Upon the trial, the existence of the corporation was proved by proffer of its certificate of incorporation, the existence of the agency *185by the oral testimony of Mr. Martin, who testified “ that it was an agency of the corporation, receiving deposits and paying out money on checks drawn, with Wm. Sharon as agent.” It was unnecessary to have offered the certificate of incorporation. Such is the general current of decisions, for the question is not the legality of the corporation, but of the guilt or innocence of the defendant, to which the corporation is no party, but is simply collaterally introduced-; and if the fact of existence be proved, it matters not whether it be such as would give it a standing in Court, were it there in its own behalf. (People v. Hughes, 29 Cal. 258.) So with the agency, it is not necessary to prove more with regard to it than with regard to its principal. That there ivas such an existence pursuing the business averred, was enough for the purpose of the prosecution.

The instruction complained of is simply a recital of a section of the statute regulating criminal proceedings, (Stats. 1861, 460, Sec. 240) and was properly given in connection with other matter to warn the jury against the seemingly plausible argument of counsel for defendant, that as Plobart, the person whom the indictment alleged the defendant intended to defraud, could not legally be defrauded, therefore there could be no such intent.

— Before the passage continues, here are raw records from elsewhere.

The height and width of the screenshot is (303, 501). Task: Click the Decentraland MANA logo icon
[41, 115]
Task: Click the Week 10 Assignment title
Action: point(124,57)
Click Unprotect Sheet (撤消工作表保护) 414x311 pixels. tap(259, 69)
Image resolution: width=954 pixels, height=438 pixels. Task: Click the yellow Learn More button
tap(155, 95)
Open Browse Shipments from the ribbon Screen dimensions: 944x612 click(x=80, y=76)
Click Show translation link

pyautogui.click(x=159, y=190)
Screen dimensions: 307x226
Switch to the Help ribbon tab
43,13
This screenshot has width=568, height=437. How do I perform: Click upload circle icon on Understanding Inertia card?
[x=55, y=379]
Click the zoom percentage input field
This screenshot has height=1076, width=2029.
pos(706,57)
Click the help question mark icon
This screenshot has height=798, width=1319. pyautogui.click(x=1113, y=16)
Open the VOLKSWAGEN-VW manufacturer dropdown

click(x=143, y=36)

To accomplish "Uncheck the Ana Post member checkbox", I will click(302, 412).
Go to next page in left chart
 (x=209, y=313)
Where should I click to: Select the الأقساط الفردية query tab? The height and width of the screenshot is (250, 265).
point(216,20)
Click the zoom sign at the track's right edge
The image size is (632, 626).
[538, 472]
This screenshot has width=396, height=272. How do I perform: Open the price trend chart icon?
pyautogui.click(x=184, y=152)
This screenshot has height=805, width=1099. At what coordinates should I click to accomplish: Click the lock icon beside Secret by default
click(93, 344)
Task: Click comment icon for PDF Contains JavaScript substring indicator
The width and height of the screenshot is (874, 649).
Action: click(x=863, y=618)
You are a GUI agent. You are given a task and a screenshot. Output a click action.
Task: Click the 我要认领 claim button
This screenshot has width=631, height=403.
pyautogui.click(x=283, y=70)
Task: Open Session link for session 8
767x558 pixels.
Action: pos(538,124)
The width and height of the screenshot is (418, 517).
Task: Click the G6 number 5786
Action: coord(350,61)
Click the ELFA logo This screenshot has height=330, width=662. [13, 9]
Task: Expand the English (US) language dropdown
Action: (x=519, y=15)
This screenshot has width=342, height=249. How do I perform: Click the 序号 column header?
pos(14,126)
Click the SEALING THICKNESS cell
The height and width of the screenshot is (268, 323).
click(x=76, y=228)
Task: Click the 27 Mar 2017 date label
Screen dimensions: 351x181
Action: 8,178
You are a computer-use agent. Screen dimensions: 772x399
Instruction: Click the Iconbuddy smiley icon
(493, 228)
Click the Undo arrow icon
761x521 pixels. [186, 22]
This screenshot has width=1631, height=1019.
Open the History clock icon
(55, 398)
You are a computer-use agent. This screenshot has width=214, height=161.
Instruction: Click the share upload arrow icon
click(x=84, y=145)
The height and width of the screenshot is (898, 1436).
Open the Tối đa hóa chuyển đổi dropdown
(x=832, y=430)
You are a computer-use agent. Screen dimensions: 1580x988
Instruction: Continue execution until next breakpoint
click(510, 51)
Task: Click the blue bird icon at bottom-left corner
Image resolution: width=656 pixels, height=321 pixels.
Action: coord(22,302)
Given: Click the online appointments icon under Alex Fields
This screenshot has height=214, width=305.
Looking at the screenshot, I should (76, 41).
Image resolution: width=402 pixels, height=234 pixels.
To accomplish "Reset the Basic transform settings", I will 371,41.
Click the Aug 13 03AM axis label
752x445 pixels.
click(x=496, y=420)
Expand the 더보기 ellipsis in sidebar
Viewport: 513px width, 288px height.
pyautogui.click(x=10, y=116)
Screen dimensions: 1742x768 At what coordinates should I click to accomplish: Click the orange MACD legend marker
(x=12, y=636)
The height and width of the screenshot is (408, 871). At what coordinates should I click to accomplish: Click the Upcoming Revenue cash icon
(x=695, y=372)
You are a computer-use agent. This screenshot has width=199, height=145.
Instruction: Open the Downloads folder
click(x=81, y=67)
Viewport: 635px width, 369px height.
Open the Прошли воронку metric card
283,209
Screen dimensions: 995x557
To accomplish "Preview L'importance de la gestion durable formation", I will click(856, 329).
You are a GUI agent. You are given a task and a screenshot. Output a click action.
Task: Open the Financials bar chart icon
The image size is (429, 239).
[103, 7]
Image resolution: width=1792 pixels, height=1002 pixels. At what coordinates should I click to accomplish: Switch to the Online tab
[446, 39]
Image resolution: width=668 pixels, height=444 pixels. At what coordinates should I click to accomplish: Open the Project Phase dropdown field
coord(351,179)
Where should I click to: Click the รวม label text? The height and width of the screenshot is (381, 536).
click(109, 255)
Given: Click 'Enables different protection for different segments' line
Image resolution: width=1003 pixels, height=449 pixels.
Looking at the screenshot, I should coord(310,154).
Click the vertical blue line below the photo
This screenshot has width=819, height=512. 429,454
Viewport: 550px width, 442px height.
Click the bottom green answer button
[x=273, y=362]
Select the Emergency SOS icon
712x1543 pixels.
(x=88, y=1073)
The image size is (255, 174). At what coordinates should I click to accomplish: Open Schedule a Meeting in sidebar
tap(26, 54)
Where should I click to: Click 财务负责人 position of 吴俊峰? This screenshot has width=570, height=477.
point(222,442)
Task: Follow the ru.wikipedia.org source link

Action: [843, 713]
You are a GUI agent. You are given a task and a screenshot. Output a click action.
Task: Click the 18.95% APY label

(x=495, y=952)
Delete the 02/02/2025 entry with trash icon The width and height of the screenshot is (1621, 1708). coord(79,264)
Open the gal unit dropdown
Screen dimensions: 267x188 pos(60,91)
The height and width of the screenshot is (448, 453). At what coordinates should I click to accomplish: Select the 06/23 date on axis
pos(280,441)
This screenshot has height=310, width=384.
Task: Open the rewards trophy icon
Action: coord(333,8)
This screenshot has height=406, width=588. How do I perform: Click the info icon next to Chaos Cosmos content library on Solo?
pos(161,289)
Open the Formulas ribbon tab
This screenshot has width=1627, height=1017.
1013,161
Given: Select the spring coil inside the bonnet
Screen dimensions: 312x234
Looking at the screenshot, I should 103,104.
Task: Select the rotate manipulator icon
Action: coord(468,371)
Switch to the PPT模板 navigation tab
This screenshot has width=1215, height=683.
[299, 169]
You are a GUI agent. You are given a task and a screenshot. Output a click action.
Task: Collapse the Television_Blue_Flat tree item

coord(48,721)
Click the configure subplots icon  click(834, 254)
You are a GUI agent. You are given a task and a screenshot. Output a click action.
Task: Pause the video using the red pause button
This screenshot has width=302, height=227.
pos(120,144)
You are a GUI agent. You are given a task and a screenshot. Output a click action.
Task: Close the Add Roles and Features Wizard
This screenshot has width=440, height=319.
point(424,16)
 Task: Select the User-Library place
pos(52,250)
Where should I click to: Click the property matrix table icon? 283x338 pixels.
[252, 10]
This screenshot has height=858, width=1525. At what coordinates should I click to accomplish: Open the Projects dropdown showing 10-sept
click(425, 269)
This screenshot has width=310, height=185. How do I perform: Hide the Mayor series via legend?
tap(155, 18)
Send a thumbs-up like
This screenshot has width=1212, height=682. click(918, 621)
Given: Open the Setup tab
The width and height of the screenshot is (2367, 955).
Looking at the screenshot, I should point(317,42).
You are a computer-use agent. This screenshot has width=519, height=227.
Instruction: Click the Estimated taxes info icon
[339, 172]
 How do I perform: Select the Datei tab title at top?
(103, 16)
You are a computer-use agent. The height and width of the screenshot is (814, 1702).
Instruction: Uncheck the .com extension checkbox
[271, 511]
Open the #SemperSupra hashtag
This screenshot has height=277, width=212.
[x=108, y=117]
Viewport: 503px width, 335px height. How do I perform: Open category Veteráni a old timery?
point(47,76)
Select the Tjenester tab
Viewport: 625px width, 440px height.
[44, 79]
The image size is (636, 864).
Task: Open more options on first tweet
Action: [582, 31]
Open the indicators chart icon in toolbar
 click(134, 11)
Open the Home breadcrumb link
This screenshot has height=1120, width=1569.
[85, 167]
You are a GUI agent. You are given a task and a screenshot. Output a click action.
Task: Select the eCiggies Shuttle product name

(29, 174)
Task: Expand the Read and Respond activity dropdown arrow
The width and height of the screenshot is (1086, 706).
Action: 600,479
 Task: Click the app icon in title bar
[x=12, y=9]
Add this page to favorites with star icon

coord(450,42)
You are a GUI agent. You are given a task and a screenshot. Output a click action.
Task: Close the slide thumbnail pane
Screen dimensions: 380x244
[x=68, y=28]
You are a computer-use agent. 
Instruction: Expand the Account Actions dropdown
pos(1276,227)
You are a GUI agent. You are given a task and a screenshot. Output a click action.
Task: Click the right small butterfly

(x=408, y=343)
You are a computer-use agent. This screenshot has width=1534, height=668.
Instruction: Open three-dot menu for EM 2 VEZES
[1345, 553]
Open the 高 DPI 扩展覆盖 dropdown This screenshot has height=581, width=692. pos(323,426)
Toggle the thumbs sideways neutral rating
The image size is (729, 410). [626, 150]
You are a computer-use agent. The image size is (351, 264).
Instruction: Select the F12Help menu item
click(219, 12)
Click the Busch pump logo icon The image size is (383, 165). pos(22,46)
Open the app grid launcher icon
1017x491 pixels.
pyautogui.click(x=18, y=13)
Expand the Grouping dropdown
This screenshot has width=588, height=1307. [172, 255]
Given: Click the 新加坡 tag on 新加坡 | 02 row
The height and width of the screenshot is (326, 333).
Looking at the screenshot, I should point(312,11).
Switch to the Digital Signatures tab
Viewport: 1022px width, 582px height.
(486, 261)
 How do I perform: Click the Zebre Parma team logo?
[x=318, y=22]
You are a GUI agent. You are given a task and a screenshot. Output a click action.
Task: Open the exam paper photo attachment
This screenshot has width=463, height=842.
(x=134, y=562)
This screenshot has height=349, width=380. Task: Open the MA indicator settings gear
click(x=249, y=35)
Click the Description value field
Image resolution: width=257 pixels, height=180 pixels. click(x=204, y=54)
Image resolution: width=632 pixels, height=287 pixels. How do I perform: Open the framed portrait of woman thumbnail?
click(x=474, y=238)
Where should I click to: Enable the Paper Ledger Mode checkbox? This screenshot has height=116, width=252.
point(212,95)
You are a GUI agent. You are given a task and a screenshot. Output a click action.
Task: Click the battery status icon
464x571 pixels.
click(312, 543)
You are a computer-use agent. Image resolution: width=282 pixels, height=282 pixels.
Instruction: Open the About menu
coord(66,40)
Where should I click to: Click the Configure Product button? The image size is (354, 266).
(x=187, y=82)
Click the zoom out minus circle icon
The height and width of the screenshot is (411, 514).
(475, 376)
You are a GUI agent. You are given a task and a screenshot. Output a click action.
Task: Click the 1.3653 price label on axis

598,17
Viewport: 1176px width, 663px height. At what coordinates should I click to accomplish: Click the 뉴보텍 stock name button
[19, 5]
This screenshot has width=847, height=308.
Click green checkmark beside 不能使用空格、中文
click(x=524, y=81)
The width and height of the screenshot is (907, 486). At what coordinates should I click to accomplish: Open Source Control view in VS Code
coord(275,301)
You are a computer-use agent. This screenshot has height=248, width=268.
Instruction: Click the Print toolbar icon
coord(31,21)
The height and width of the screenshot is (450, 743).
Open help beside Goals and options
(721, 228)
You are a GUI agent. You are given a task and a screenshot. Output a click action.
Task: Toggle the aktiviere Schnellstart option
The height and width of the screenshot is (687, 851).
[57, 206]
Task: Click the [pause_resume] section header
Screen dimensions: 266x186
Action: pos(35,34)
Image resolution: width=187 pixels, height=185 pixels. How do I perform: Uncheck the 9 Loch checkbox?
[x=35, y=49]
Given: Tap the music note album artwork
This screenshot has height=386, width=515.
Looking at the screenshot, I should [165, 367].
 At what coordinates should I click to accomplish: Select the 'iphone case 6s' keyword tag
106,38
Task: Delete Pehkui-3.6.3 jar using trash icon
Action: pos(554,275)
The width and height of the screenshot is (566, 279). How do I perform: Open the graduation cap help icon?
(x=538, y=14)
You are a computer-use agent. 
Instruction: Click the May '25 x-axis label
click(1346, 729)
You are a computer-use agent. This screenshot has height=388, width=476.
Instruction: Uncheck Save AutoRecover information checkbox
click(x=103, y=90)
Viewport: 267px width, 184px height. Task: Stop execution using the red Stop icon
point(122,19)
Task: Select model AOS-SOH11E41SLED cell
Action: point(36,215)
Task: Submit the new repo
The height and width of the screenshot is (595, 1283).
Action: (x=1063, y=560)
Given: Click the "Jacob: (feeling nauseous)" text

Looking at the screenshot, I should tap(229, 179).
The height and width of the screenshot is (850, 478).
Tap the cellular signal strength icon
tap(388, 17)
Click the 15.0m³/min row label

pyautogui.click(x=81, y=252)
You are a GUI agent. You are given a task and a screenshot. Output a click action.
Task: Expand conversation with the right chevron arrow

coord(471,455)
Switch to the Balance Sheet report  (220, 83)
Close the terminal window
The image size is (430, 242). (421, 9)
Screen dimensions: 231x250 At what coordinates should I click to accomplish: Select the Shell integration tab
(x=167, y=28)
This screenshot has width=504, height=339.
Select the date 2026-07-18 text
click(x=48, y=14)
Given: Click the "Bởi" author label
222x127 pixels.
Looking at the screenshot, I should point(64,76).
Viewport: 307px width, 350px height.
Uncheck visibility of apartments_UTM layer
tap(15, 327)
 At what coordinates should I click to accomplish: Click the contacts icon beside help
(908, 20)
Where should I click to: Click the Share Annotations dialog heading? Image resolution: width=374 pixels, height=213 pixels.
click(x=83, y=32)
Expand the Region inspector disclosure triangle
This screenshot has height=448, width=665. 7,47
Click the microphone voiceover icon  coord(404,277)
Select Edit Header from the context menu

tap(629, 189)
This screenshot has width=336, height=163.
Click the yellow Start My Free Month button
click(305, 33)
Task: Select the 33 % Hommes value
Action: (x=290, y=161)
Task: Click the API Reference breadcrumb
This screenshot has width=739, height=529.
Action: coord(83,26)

Though in one sense Hobart could not be defrauded, as he could not be held to pay forged paper; yet, on the other hand, he might-have been defrauded, as he might have paid had not the forgery been discovered and proven; and so the presumption arises that the forger intended thus to defraud, as it cannot be supposed that he would commit the forgery intending or expecting that it would be discovered: there was then the existent possibility of fraud, which is all that the law demands. And again, the rule is as was substantially stated by the District Court: “ Generally there are two persons who legally maybe defrauded; the one whose name is forged, and the one to whom the forged instrument is to be passed; and so the indictment may lay the intent to defraud either of these, and proof of an intent to defraud either of these, and proof of an actual intent to pass as good, though there be shown no actual intent to defraud the particular person, will sustain the allegation.” (2 Bishop’s Grim. Law, Sec. 556.)

The indictment then being sufficient, and no error occurring at the trial, the judgment of the District Court is affirmed.